# Winchester .22LR 40 Gr Hyper-Velocity gel tests



## lklawson (Feb 15, 2011)

I'm looking for results of gel tests for Winchester .22lr 40gr. Hyper-Velocity (Super X) HP rounds from a short bbl pistol.

A friend has run some tests and is getting reliable expansion to ~.40+ and estimated penetration of 9-10".

It's that little word "estimated" causing me heartburn.  He's using wetpack and water tests and then running the conversion formulas from them.  But that's not the same as actual jell-o testing.

Currently I'm running CCI Velocitors in my wife's chosen pocket 22 because they get better penetration.  I would run CCI Stingers but I think they expand too much before penetrating and don't get enough penetration.  The Velocitors, conversely, are known to show poor (as in "non existent") expansion from short bbl pistols.

The Winchester Hyper-Velocity HPs have the same box specs as the Velocitors (40gr., HP, >1400 fps) so they seem like a contender.  But if they can't score penetration of at least 9" then I'd rather pass.  But, on the other hand, if they DO penetrate at least 9" AND expand, then I'll be very happy and promptly switch.

So, can anybody come up with a gelatin test from the Winchester 40g. HP Hyper-Velocity .22lr rounds from a short bbl pistol such as the Beretta Bobcat/Taraus PT22?

I've looked high and low but not found any yet.

Thanks.

Peace favor your sword,
Kirk


----------



## Grenadier (Feb 17, 2011)

Not a very detailed test, but they do offer some insight, coming from a very short (2") barrel:

http://www.naaminis.com/news20.pdf

They concluded that the Super-X .22 LR load, as well as the Yellow Jacket loads were the best performing, in terms of giving as good of a blend of expansion and penetration possible for a .22 LR.


----------



## chinto (Feb 19, 2011)

I would suggest for her a .32 auto. most pistol usage happens at about 10 ft and less. a 32ACP has much better defensive characteristics then the smaller rounds. recoil is almost if not literally zero from a lot of good very small frame 32's. the big difference is that at the other end of the ride that round does a lot more damage then a .22 or a .25! so for self defense use I would say do NOT use any thing smaller then a .32 and a .380/9mm kurtz is better then a .32 

( I am an ex EMT, and was trained to treat gun shot wounds. all that counts in a pistol wound is bore diameter really.  larger the round, worse the wound!  no pistol reaches rifle velocities.

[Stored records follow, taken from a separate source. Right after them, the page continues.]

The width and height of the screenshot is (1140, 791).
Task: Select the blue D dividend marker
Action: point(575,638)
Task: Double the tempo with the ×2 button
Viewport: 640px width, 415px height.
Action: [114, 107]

At rifle velocity then you can get some other factors. but not in a pistol. )


----------



## lklawson (Feb 19, 2011)

chinto said:


> I would suggest for her a .32 auto.


Thanks, but the decision is hers, not mine, and is already made.  FWIW, I like the .32 better, the .380 better than that, the Makarov better yet and we just keep climbing from there.

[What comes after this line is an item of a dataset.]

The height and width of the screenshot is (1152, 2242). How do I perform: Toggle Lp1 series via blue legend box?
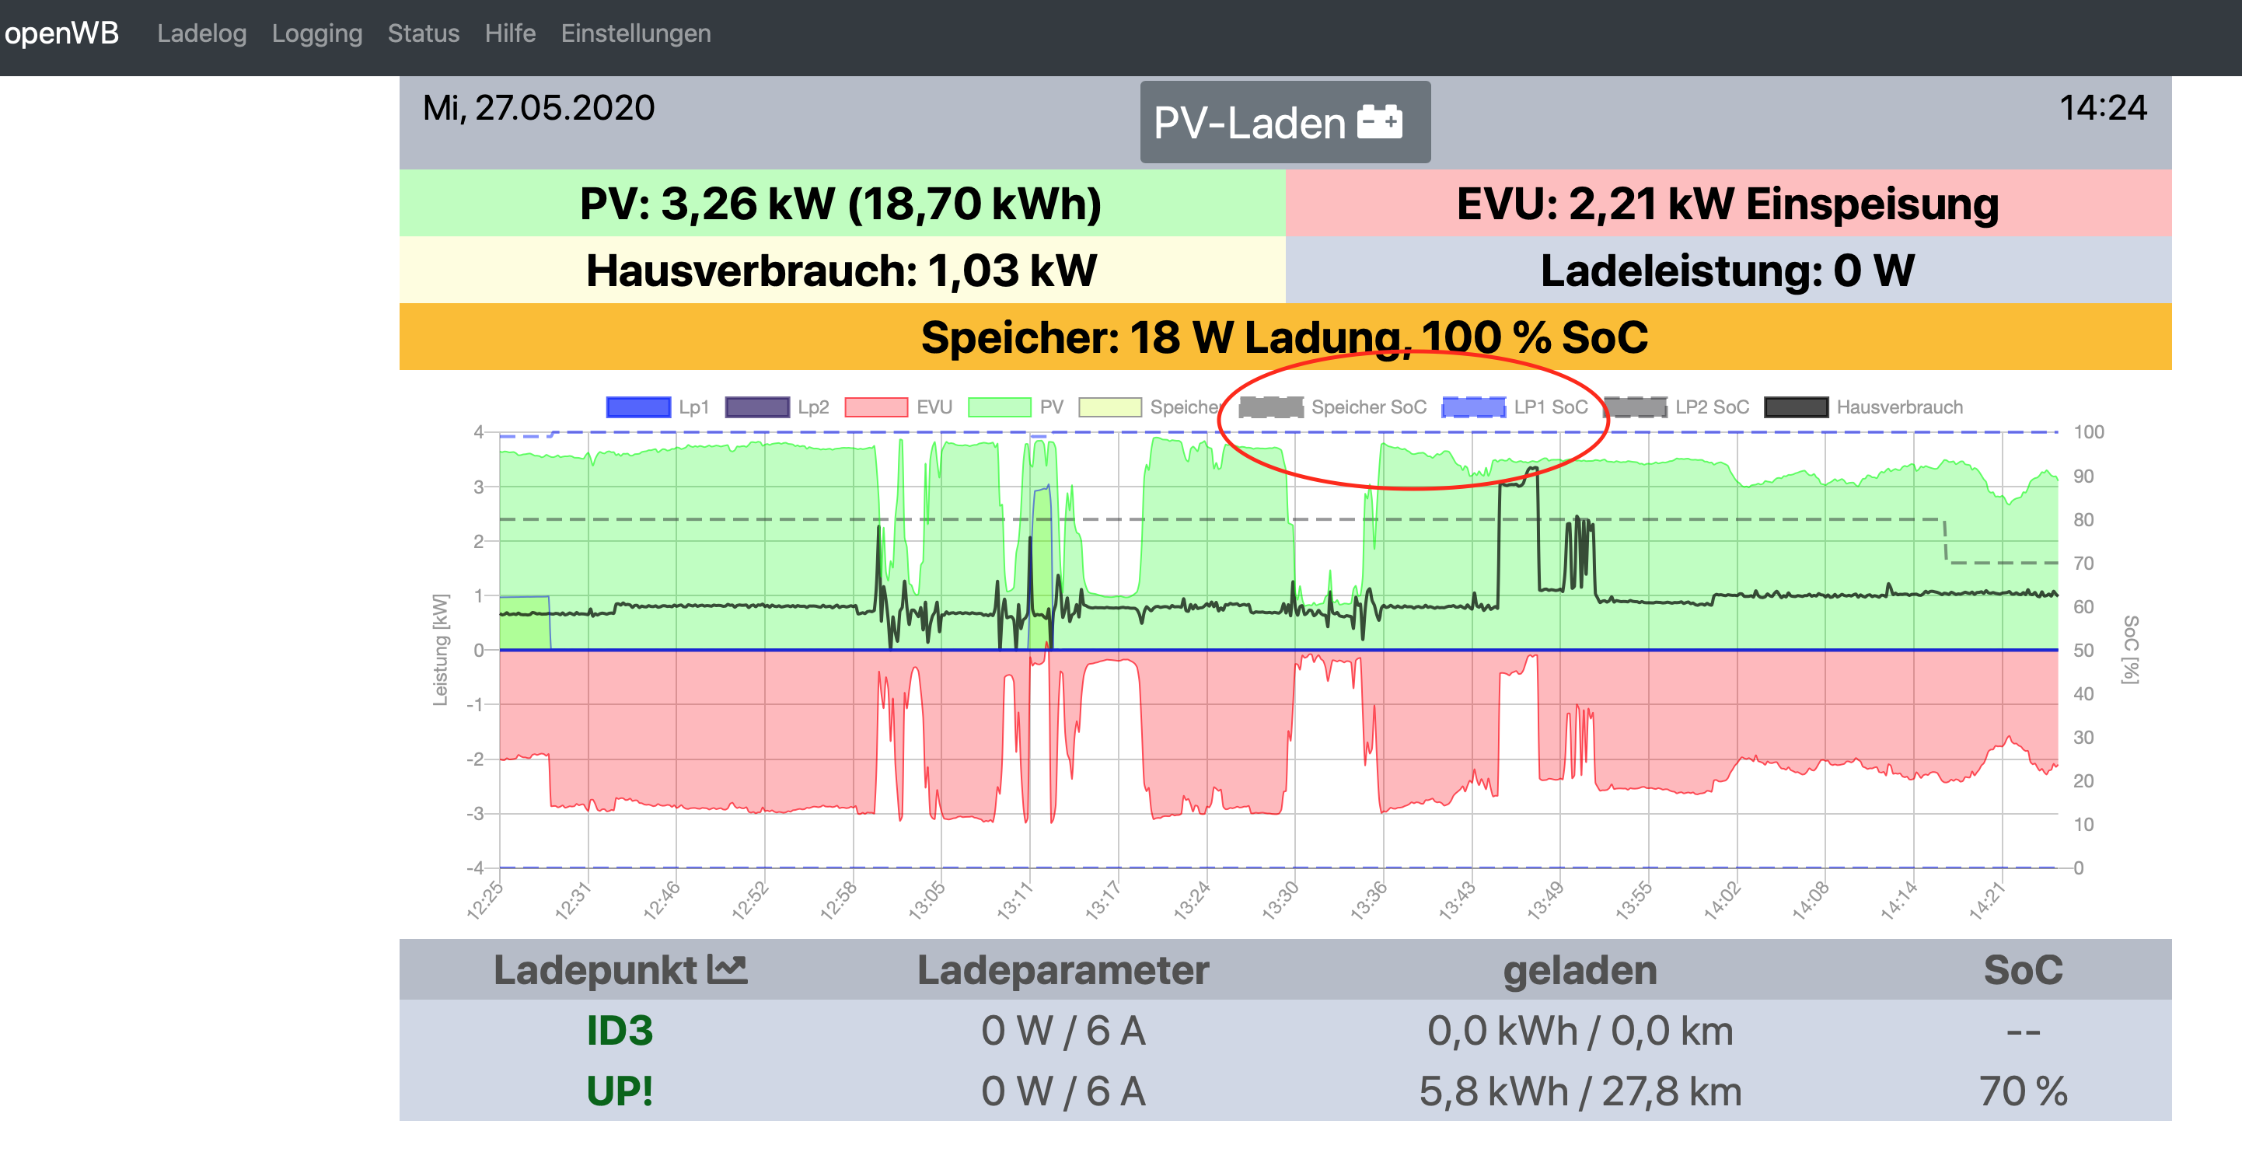point(638,407)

> most pistol usage happens at about 10 ft and less.


Yeah, I know.



> a 32ACP has much better defensive characteristics then the smaller rounds. recoil is almost if not literally zero from a lot of good very small frame 32's.


Not in the same form factor though.  Firearms such as the P32, the L32, and the NAA Guardian 32 all have roughly the same form factor as the pocket 22 and, without exception, they have much greater recoil.



> the big difference is that at the other end of the ride that round does a lot more damage then a .22 or a .25! so for self defense use I would say do NOT use any thing smaller then a .32 and a .380/9mm kurtz is better then a .32


Thanks for the input.  I'm not trying to pick a fight and I hope I don't offend, but to be blunt, the advice simply isn't helpful.  I'm not asking for advice on caliber selection, I'm looking for test results of a specific ammunition from a specific bbl length.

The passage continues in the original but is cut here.